Tuesday, October 21, 2014

Working to a plan? Or just working?

Many businesses are content when they’re reasonably busy but it’s the ones working towards a plan that can be better equipped to ensure they’re always busy. So what’s the difference?

When you’re busy, just getting the work done occupies enough of your time. On top of changing client demands and tight deadlines, you’ve still got the routine admin, finance, HR issues and all the rest to deal with. It’s easy to forget about the things you planned to do at the start of the year, because you’re just too busy ‘doing’ what you have to do. It’s a very familiar story.

But some businesses have found the way to make working towards a plan as much a routine discipline as time sheets or end of month accounts. It’s these businesses who seem to enjoy ongoing success, who seem to penetrate new markets when others are still thinking about it, and whose phones keep ringing when others go ominously quiet.

Most businesses start out the year with good intentions when it comes to strategic planning and growth, but how do you institutionalise this and make it part of a disciplined routine? These are just some suggestions to get you thinking...

Market reach. Has your database of clients and potential clients grown in the year? It should have and you should be able to measure by how much it has. If your ability to reach out to your market via direct contacts through your database hasn’t changed in the year, you’ve probably failed to make updates, additions and deletions a disciplined part of your regular BD investment.

List quality. Likewise, to what extent have you expanded your knowledge of target client businesses and the people within them? If you continue to have just one record for a target company – and worse, if that record is simply ‘The Manager’ – then your list quality isn’t what it could be. In every target company you would like to be doing business with there are always multiple decision makers. Finding out who they are is a first step in B2B marketing.

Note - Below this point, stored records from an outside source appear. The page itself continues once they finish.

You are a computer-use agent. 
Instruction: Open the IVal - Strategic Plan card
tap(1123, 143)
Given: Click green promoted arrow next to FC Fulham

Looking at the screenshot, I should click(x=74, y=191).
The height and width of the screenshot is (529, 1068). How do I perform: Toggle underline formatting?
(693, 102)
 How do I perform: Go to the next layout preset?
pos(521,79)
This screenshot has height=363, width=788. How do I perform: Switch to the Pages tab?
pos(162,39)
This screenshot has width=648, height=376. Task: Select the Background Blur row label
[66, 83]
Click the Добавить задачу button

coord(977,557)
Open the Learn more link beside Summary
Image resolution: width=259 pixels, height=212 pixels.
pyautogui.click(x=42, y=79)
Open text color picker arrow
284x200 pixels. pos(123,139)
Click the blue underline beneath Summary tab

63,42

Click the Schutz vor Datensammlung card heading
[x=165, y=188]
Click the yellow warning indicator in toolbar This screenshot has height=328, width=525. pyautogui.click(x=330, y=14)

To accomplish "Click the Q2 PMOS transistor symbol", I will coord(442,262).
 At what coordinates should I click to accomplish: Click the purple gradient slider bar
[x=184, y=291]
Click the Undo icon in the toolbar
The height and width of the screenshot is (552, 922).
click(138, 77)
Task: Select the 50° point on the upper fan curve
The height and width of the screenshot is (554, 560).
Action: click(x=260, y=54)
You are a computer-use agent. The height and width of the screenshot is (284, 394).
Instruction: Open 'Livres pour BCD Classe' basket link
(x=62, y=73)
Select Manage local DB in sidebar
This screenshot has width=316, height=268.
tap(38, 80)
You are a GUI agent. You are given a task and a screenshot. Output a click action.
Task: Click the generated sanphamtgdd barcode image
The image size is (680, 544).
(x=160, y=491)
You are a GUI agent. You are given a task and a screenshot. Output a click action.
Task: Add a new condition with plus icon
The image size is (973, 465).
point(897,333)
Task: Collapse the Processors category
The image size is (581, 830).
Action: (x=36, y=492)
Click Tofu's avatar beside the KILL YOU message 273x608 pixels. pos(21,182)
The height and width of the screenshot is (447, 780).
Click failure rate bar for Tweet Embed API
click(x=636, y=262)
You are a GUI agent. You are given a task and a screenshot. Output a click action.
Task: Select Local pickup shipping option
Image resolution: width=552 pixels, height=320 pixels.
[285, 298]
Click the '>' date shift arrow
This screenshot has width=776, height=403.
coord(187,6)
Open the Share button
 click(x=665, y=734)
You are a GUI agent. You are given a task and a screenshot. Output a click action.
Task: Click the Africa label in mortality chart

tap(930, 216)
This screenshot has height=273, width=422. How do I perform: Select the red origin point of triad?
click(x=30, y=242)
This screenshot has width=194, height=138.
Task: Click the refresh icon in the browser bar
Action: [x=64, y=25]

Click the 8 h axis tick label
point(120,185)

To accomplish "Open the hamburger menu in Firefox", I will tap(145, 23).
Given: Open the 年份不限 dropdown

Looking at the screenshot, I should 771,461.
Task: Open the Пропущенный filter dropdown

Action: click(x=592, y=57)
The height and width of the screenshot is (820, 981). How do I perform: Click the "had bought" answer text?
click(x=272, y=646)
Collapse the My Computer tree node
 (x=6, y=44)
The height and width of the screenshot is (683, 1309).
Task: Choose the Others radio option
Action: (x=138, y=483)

Frequency of outreach. If you’re working towards a BD and marketing plan, you will know because you’ll have a record of the number of times you’ve reached out to your target audience during the year. Whether it’s been part of a quarterly, bi-monthly or monthly routine doesn’t matter as much as having set a target routine and then stuck to it. You ought also to be able to track how that outreach has performed – particularly with digital media – and have a strong feeling for what material is of most interest based on their digital behaviour.

New target sectors. Businesses working to a plan would have started the year having identified a new or growing market sector and then diligently gone about building a profile of companies operating in that sector, and the decision makers within them. If all you did was come up with a wish list of target growth sectors and haven’t applied some discipline to bringing them closer to your reach, you haven’t been working to a plan.

Refreshed collateral. Every year is an opportunity to revisit everything from brochures to specialist collateral to standardised submission templates. Market trends change. If you’re using the same collateral as five years ago, you’re basically trying to compete selling an iPhone3 in an iPhone6 or Android world. Good luck with that. Working to a plan should mean a systematic rethink and rewrite of all your collateral is a routine task. 

Stronger networks. It’s embarrassing to say “Oh, I know so and so” only to have them ask your name when next you meet. Knowing someone in business through active, well informed networks is a huge advantage in business. You should be able to measure the growth of your personal networks not just by the numbers of people you have on Linkedin, but because you genuinely know there are more people who know you and your business well enough to both know your name but also to call you if an opportunity arises. 

Market insights. With your head down and bum up, you may be pumping out the work. But it’s also likely you may be falling behind the latest trends in your industry, or failing to keep up with market insights into who’s doing what, who are the up and comers, and other important industry insights. Your clients want to work with people ‘in the know’ who are up with the latest industry insights and trends. Working to a plan should also involve making time to keep yourself up to your date.